The mechanism of the antihypertensive effect of Inderal has not been established. Among the factors that may be involved in contributing to the antihypertensive action are: (1) decreased cardiac output, (2) inhibition of renin release by the kidneys, and (3) diminution of tonic sympathetic nerve outflow from vasomotor centers in the brain. Although total peripheral resistance may increase initially, it readjusts to or below the pretreatment level with chronic use. Effects on plasma volume appear to be minor and somewhat variable. Inderal has been shown to cause a small increase in serum potassium concentration when used in the treatment of hypertensive patients.

In angina pectoris, propranolol generally reduces the oxygen requirement of the heart at any given level of effort by blocking the catecholamine-induced increases in the heart rate, systolic blood pressure, and the velocity and extent of myocardial contraction. Propranolol may increase oxygen requirements by increasing left ventricular fiber length, end diastolic pressure, and systolic ejection period. The net physiologic effect of beta-adrenergic blockade is usually advantageous and is manifested during exercise by delayed onset of pain and increased work capacity.

In dosages greater than required for beta blockade, Inderal also exerts a quinidine-like or anesthetic-like membrane action which affects the cardiac action potential. The significance of the membrane action in the treatment of arrhythmias is uncertain.

The mechanism of the antimigraine effect of propranolol has not been established. Beta-adrenergic receptors have been demonstrated in the pial vessels of the brain.

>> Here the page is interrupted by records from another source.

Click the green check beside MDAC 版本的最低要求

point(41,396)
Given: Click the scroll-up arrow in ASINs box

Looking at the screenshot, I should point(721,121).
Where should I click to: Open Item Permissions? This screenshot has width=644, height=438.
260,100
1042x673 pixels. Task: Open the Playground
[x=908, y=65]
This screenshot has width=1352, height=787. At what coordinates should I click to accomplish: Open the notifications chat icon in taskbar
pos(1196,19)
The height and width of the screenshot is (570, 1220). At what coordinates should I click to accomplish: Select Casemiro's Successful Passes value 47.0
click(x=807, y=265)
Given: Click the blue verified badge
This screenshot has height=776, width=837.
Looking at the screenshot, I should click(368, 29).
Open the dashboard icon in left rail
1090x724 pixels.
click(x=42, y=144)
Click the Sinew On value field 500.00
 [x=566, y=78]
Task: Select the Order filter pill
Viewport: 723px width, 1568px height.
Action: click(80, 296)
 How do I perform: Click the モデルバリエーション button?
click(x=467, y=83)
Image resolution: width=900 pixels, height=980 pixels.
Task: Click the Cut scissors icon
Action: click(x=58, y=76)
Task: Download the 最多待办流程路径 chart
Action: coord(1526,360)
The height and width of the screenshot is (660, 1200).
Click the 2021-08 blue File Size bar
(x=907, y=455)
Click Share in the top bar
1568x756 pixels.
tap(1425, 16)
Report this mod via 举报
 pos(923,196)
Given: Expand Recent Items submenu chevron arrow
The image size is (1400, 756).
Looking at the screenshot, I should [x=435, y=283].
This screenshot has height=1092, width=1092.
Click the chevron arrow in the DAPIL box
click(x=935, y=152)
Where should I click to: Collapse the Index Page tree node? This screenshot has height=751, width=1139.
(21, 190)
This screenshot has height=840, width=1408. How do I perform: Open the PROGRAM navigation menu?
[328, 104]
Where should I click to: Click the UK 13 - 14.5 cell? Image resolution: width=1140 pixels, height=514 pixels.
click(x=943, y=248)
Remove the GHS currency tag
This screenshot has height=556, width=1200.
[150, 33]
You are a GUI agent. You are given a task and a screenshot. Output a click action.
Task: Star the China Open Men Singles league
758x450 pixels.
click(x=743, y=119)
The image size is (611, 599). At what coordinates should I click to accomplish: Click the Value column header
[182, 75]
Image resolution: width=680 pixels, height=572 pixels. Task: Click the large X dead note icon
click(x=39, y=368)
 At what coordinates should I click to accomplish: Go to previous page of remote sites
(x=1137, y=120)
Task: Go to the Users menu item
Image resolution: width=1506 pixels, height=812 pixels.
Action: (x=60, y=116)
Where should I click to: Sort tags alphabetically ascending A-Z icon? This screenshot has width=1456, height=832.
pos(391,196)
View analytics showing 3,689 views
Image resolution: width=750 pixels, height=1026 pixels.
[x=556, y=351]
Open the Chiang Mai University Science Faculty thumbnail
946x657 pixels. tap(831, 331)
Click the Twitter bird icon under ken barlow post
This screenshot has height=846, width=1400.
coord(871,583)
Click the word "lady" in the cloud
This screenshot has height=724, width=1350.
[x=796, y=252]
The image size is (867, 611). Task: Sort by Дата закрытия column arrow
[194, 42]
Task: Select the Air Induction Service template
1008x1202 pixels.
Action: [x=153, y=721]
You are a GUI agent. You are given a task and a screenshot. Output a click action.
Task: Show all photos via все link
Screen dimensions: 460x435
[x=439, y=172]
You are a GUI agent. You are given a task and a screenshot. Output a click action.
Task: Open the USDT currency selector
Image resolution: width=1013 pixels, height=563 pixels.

Beta-receptor blockade can be useful in conditions in which, because of pathologic or functional changes, sympathetic activity is detrimental to the patient. But there are also situations in which sympathetic stimulation is vital. For example, in patients with severely damaged hearts, adequate ventricular function is maintained by virtue of sympathetic drive, which should be preserved. In the presence of AV block, greater than first degree, beta blockade may prevent the necessary facilitating effect of sympathetic activity on conduction. Beta blockade results in bronchial constriction by interfering with adrenergic bronchodilator activity, which should be preserved in patients subject to bronchospasm.

Propranolol is not significantly dialyzable.